Danshen-Honghua Herb Pair (DHHP) is a classic combination for treating cardiovascular diseases with significant clinical efficacy. However, it exhibits low oral bioavailability, suggesting gut microbiota metabolism may enhance its biological activity. This study investigated the pharmacological basis and mechanism of DHHP against myocardial ischemia through gut microbiota metabolites. We adopted an integrated strategy combining network pharmacology, molecular docking, and animal experiments. 15 metabolite-derived components and 85 potential antimyocardial ischemia targets were identified. GO and KEGG enrichment analyses revealed that these targets were mainly involved in apoptosis-related biological processes and multiple cardiovascular signaling pathways.

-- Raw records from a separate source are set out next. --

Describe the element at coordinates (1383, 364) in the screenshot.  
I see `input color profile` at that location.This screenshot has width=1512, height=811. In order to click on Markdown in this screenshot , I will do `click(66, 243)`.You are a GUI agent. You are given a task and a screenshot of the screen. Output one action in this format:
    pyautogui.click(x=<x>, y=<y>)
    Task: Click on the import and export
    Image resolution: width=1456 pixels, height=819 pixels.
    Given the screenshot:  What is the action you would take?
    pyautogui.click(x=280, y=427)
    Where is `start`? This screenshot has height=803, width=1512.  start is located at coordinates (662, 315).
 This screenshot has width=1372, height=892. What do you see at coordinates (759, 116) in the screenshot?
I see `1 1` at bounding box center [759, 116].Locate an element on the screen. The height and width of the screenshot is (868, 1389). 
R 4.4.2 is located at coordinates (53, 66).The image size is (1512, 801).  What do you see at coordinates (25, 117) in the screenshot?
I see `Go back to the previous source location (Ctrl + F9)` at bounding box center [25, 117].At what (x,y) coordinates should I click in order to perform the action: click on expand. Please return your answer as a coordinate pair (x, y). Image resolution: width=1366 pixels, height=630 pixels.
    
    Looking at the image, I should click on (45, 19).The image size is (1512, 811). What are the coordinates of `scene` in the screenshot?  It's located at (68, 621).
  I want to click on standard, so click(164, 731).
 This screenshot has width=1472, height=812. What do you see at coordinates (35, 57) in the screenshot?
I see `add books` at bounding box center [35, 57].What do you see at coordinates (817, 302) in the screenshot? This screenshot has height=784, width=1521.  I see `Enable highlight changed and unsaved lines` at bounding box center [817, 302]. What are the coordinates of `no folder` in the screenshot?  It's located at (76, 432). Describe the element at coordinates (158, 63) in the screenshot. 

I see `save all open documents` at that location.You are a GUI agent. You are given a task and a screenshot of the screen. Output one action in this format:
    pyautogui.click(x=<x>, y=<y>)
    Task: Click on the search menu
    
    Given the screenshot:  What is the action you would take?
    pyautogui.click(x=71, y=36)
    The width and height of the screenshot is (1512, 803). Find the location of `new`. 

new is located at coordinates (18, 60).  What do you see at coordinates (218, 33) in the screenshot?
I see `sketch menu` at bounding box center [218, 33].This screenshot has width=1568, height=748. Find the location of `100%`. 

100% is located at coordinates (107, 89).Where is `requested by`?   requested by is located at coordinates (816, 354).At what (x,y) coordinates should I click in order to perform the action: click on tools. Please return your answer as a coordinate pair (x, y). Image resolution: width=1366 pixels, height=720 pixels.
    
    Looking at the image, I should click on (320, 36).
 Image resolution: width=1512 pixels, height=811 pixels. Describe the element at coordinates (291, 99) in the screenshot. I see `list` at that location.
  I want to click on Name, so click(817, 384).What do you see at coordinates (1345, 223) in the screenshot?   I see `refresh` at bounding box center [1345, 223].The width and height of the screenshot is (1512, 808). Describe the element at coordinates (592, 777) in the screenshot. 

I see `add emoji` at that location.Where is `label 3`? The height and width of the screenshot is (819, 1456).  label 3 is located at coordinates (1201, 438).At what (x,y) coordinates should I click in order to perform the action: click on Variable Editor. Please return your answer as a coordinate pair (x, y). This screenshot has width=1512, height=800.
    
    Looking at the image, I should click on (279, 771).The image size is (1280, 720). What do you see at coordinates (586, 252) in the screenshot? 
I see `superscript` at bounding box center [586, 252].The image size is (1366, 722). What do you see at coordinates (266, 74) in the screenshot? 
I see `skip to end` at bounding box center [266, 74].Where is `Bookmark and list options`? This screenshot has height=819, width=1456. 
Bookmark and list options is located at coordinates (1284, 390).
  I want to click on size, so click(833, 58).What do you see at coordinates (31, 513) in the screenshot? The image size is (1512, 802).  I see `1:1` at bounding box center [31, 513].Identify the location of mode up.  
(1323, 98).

Molecular docking indicated that Salvianolic acid B and its methylated derivative, Lithospermic acid and its methylated and decarboxylated derivatives, as well as Hydroxysafflor Yellow A and its dehydration product exhibited lower binding energies with key targets including AKT, GSK-3β, Bcl-2, Bax, and Caspase 3. These components showed potential anti-apoptotic activity accordingly. Animal experiments confirmed DHHP metabolites significantly upregulated p-AKT, p-GSK-3β, and Bcl-2 expression in myocardial tissue (p <0.01) while downregulating Bax and Cleaved-Caspase 3 (p <0.01). These results demonstrate that DHHP, via gut microbiota metabolism, exerts antimyocardial ischemia effects through the p-AKT-mediated Bcl-2/Bax/Caspase 3 pathway.